In the "German unification process", Soviet fears were certainly addressed by a treaty commitment that the only forces stationed in former East Germany would be "German units of territorial defence which are not integrated into alliance structures" (Keesing's Record of World Events, 37717). Has this been violated?

The treaty contained no clauses relative to the Warsaw Pact's dissolution, since that was not then internationally assumed - indeed the Conventional Forces in Europe treaty then being negotiated was based on the principle of force parity (within Europe) between Nato and the Warsaw Pact, the assumption being that both would continue, though "no longer adversaries".

The Pact was, however, falling to pieces, and it formally decided in February 1991 on the early dissolution of its military structures. That month Czechoslovakia, Poland and Hungary sought "total integration into the European political, economic, security and legislative order", which, they soon made clear, they took to include Nato membership.

## [Provided material]
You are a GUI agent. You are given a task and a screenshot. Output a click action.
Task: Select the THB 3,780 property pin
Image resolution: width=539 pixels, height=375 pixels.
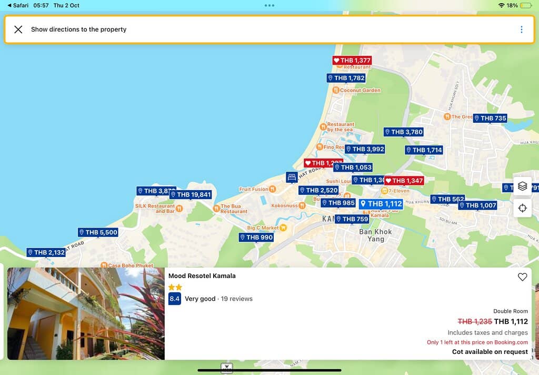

## [Task list]
1. Answer these from the passage on German unification and the Warsaw Pact:
(a) According to the treaty commitment, what were the only forces to be stationed in former East Germany?
(b) On what principle was the Conventional Forces in Europe treaty based?
(c) In what month and year did the Warsaw Pact formally decide on the early dissolution of its military structures?
2. Name every country that, according to the passage on German unification and the Warsaw Pact, sought "total integration into the European political, economic, security and legislative order."
3. Write the next paragraph of the passage on German unification and the Warsaw Pact's breakup.

## [The results]
1.
(a) "German units of territorial defence which are not integrated into alliance structures."
(b) Force parity within Europe between Nato and the Warsaw Pact.
(c) February 1991.

2. Czechoslovakia, Poland and Hungary.

3.
Nato thus had to respond to the wish of many ex-Warsaw Pact members to join. It was initially cool: foreign ministers declared in June 1991 that "we will not seek unilateral advantage from the changed situation in Europe nor threaten the legitimate interests of any state", and in October Nato officials are reported as stating that the organisation was "not prepared to entertain the notion of membership" for ex-Warsaw Pact countries (Keesing's, 38313, 38554).

Half a decade later there has been a reversal of this attitude, and one can argue as to whether or not the change was wise. But I am not sure that it equates with the reneging on a "pledge", as claimed by Mr Olenin. Perhaps he has further justification. But to a casual observer, it looks rather as if a potentially dangerous "Western betrayal" myth is building.